Explore South America For 180 Days, Without Quitting Your Job


Shutterstock

If you’re travel obsessed and your days are starting to feel like the first 30 minutes of Office Space, then it’s time to quit and go off the grid. If, however, you’re travel obsessed and working in a stimulating career that you really love, it’s easy to feel torn in two. Allow us to introduce The Nomads Cowork, a community of remote workers exploring South America for 180 days. It’s the perfect cure to all those #tbt semester abroad photos you’ve been posting.

In January 2017 The Nomads Cowork will take a group of 30 digital nomads on a 180 day trip through South America spending six weeks in a major city of four different countries: Peru, Argentina, Brazil and Chile. The Nomads Cowork will secure accommodations, co-working spaces, transportation and lunch five days a week. Stellar Wi-Fi is such a high priority, it’s part of how the program chose their cities.

Most importantly, the Nomads Cowork team is committed to providing personal and professional growth to each participant. The program will include tours from locals and customized networking, social and entertainment activities. If you’re a digital nomad who’s passionate about dance, they’ll schedule lessons in each city. If you want to learn more about how your industry operates in South America, they’ll make it happen.

The program is limited to 30 people so that organizers can get to know each participant individually and get involved in their projects to offer support, feedback and local opportunities. Two full-time team members will travel with the community to curate group discussions, adventures and nights out.

The Nomads Cowork founder is Diego Flores whose bio is a résumé of travel related jobs (including HostelWorld and Groupon) and lengthy backpacking treks.

Friendly and enthusiastic, Flores is immediately recognizable as the backpacker who seems to work at the hostel where you meet him, even if he’s only been there a day. The average traveler is excited to compare travel notes and give you tips for your next stop but Flores is excited to draw you a map and book you a tour.

Hell, he may even go with you — never mind the fact that he’s already been.

“Even people that are already traveling are missing amazing things because they are just doing one touristy thing in each place” proclaims Flores. “I meet people all the time that struggle with where to start when it comes to planning. They don’t have the time to plan, they don’t know where to look. I often find that I am the one organizing trips and tours for people when I’m traveling in South America. There are things they would have never done because they didn’t hear about it.”

Flores and the rest of the Nomads Cowork team — “Communications Rockstar” Lara and “Nomad Talent Acquisition” expert Sole — hope to help remote workers become digital nomads.

“Our main target is people that currently work remotely from their own city” explains Flores who champions the benefits of “location independence” no matter what the industry.
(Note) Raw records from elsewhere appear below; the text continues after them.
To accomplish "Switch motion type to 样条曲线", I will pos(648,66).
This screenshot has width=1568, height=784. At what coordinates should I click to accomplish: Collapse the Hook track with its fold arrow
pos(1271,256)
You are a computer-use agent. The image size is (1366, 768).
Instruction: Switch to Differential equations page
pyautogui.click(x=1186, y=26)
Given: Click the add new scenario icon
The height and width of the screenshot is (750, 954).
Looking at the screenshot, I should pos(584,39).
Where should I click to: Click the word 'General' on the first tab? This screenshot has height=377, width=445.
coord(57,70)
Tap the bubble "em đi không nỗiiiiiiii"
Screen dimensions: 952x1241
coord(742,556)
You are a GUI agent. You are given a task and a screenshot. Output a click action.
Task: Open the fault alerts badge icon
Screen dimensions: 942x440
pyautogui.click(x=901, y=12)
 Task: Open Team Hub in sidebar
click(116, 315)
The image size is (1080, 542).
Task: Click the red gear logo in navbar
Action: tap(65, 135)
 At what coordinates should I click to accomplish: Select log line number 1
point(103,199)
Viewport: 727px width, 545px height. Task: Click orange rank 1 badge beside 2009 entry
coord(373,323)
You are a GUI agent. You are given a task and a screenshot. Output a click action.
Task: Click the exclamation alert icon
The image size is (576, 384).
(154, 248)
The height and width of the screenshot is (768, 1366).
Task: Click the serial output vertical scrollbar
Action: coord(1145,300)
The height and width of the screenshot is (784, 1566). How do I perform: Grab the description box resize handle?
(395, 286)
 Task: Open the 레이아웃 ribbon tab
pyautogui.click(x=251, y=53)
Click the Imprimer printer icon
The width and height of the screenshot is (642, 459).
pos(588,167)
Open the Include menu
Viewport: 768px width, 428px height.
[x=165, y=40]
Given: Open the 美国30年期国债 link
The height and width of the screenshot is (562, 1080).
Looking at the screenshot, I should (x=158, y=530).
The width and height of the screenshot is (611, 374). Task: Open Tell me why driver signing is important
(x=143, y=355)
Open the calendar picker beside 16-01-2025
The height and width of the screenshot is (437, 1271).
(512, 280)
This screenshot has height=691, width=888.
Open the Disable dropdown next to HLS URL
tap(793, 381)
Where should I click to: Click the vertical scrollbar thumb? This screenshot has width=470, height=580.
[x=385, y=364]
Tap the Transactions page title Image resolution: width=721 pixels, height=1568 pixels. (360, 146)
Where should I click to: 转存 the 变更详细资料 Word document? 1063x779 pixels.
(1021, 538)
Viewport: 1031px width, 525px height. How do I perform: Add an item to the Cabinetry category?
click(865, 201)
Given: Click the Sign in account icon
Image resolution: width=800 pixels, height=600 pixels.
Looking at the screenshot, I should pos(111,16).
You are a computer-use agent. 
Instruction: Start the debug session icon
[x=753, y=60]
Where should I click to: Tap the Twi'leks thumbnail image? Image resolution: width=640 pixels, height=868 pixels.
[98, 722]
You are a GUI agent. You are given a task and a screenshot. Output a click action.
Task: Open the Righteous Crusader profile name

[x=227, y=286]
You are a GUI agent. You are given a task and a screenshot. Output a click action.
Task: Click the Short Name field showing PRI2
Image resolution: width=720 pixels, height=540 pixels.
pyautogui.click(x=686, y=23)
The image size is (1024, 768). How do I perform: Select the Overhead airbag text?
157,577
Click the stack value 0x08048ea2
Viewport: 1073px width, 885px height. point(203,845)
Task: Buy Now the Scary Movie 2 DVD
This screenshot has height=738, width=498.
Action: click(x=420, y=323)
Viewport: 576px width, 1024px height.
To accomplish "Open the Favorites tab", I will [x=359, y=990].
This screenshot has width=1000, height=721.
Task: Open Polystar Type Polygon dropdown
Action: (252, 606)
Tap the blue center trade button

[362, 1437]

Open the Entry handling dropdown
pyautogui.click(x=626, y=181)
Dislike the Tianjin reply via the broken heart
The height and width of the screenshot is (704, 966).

Studies have found that remote workers tend to be more engaged in their work and working remotely can make you more efficient, in part because you don’t have a commute time.

The Nomads Cowork isn’t the first program of its kind. Flores modeled the idea on Remote Year which takes a community of 75 nomads to 12 cities over the course of a year. The Nomads Cowork is, however, the only program of its kind run by people who are from the places they’ll be hosting. “We have all lived or traveled to where we are going,” explains Flores, who grew up in Lima. “We are going to be able to give attendees the local experience and make sure they are not paying the “tourist price.”

Flores also believes in the importance of their timeline, “staying in a big city for just one month feels short when you are working every day,” and that six-month timetable is going to go over a lot better with a squeamish boss than packing off for a year.

Flores and his team are also passionate about keeping their program down to 30 participants. Not only to customize the experience for each traveler, but also to cultivate the feeling of community, something Flores feels can be lacking in the nomadic world.

“I would meet people once in a while who were traveling or working remotely but feel lonely even if they are surrounded by people who don’t share the same lifestyle,” he explains. “Thirty people can feel like a family after six months”

The Nomads Cowork is now accepting applications for 2017.